`

In-Memory Hadoop Accelerator

 
阅读更多

https://gridgaintech.wordpress.com/2013/11/07/hadoop-100x-faster-how-we-did-it/

 

Almost two years ago, Dmitriy and I stood in front of a white board at GridGain’s office thinking: “How can we deliver the real-time performance of GridGain’s in-memory technology to Hadoop customers without asking them rip and replace their systems and without asking them to move their datasets off Hadoop?”.

Given Hadoop’s architecture – the task seemed daunting; and it proved to be one of the more challenging engineering puzzles we have had to solve.

After two years of development, tens of thousands of lines of Java, Scala and C++ code, multiple design iterations, several releases and dozens of benchmarks later, we finally built a product that can deliver real-time performance to Hadoop customers with seamless integration and no tedious ETL. Actual customers deployments can now prove our performance claims and validate our product’s architecture.

Here’s how we did it.

The Idea – In-Memory Hadoop Accelerator

in_memory_hadoop2_whiteHadoop is based on two primary technologies: HDFS for storing data, and MapReduce for processing these data in parallel. Everything else in Hadoop and the Hadoop ecosystem sits atop these foundation blocks.

Originally, neither HDFS nor MapReduce were designed with real-time performance in mind. In order to deliver real-time processing without moving data out of Hadoop onto another platform, we had to improve the performance of both of these subsystems.

We decided to develop a high-performance in-memory file system which would provide 100% compatibility with HDFS and an optimized MapReduce implementation which would take advantage of this real-time file system. By doing so, we could offer all the advantages of our in-memory platform while minimizing the disruption of our customers’ existing Hadoop investments.

There are many projects and products that aim to improve Hadoop performance. Projects like HDFS2, Apache Tez, Cloudera Impala, HortonWorks Stinger, ScaleOut hServer and Apache Spark to name but a few, all aim to solve Hadoop performance issues in various ways. GridGain, puts a new spin on some of these approaches delivering unmatched performance gains while fanatically maintaining our commitment to making customers change less code and quickly get the benefits an in-memory computing platform can bring to their big data installations.

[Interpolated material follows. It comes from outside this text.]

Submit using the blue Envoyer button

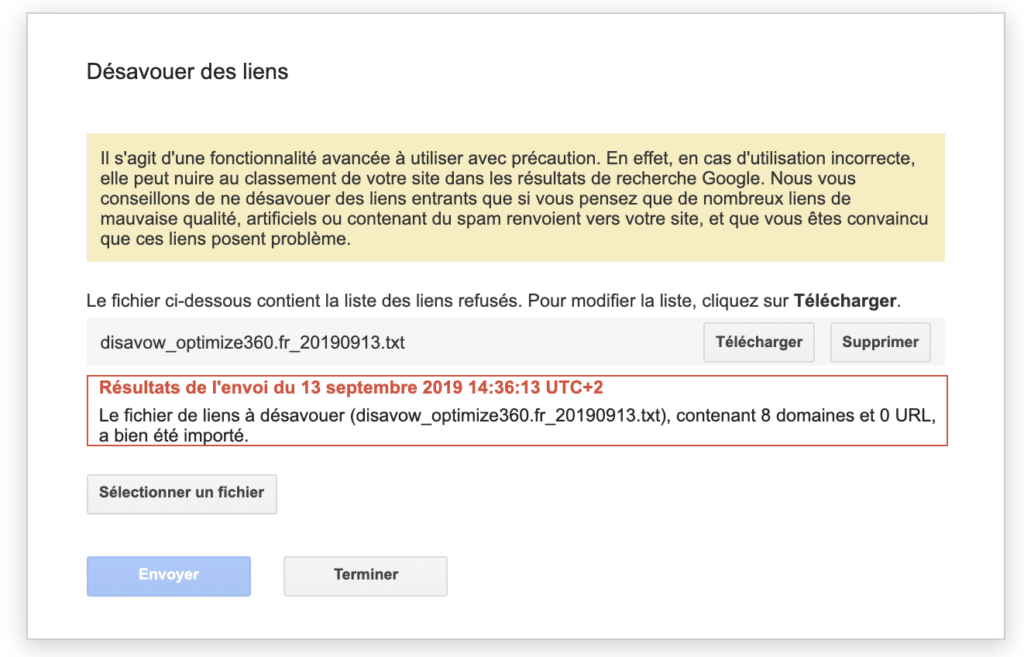tap(168, 575)
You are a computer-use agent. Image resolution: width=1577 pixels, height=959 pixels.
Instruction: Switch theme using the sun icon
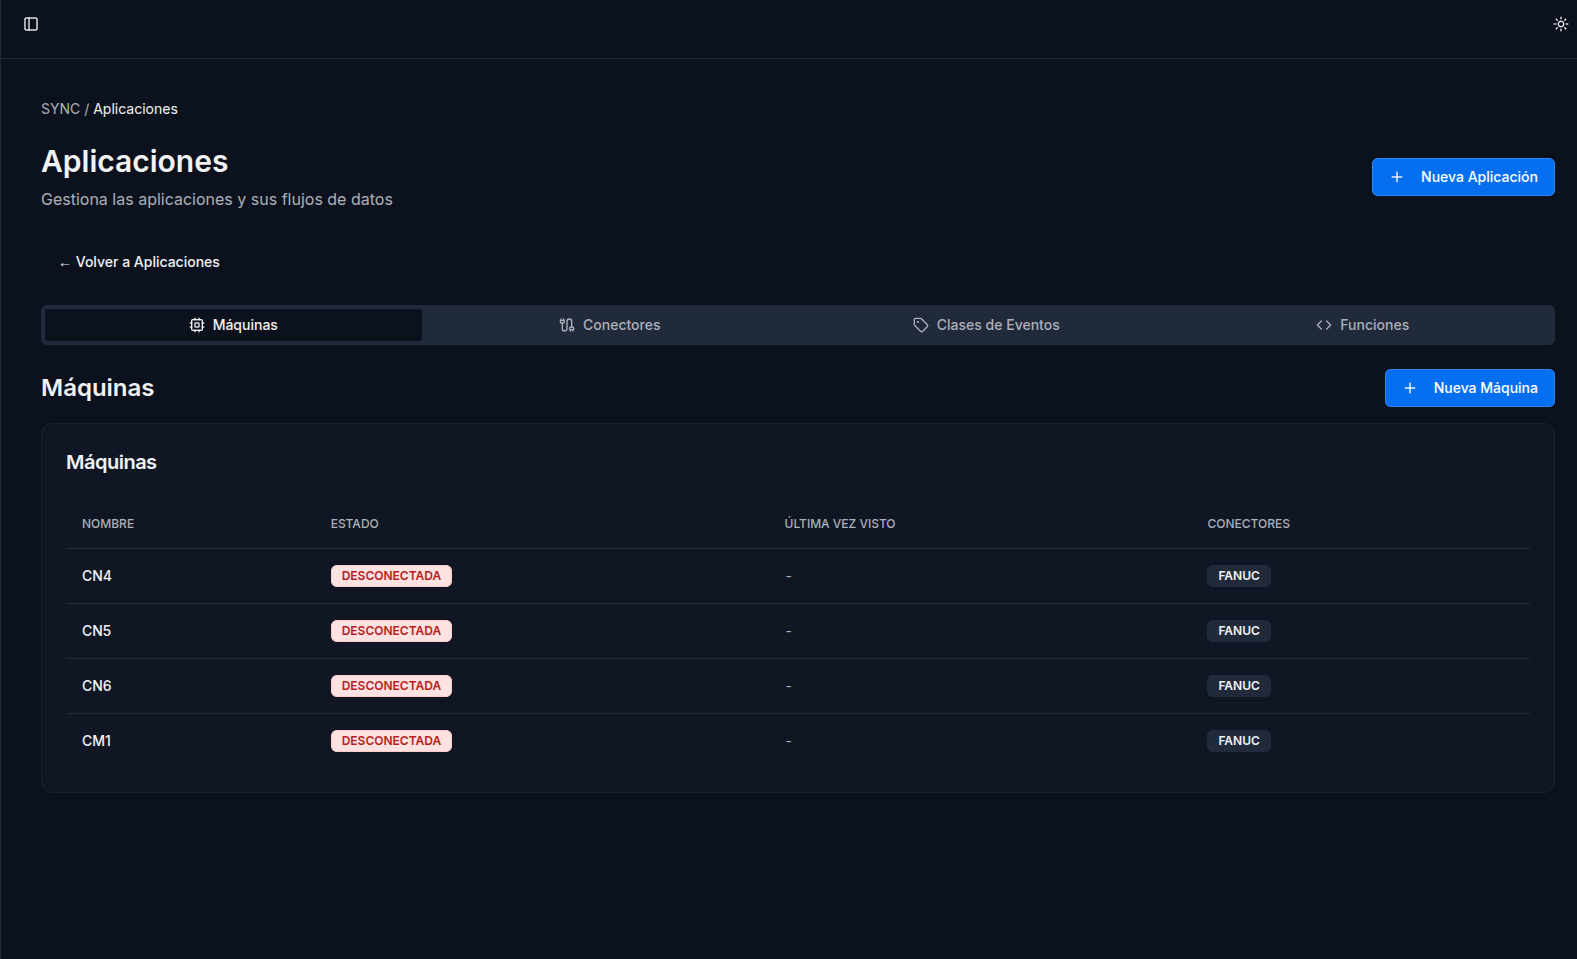tap(1560, 24)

From a technology stand point GridGain’s In-Memory Hadoop Accelerator has some similarity to the architecture of Spark (optimized MapReduce), ScaleOut and HDFS2 (in-memory caching without ETL) and some features of Apache Tez (in-process execution), however, GridGain’s In-Memory Accelerator is the only product for Hadoop available today that combines the both the high performance HDFS-compatible file system and optimized in-memory MapReduce along with many other features in one fully integrated product.

In-Memory File System

First, we implemented GridGain’s In-Memory File System (GGFS) to accelerate I/O in the Hadoop stack. The original idea was that GGFS alone will be enough to gain significant performance increase. However, while we saw significant performance gains using GGFS, when working with our customers we quickly found that there were some not so obvious performance limitations to the way in which Hadoop performs MapReduce. It quickly became clear to us that GGFS alone won’t be enough but it was a critical piece that we needed to build first.

Note that you shouldn’t confuse GGFS with much slower alternatives like RAM disk. GGFS is based on our Memory-First architecture and addresses more than just the seek time of the “device”.

From the get go we designed GGFS to support both Hadoop v1 and YARN Hadoop v2. Further, we designed GGFS to work in two modes:

  • Primary (standalone), and
  • Secondary (caching HDFS).

In primary standalone mode GGFS acts as a bona-fide Hadoop file system that is PnP compatible with the standard HDFS interface. Our customers use it to deploy a high-performance in-memory Hadoop cluster and use it as any other Hadoop file system – albeit one that trades capacity for maximum performance.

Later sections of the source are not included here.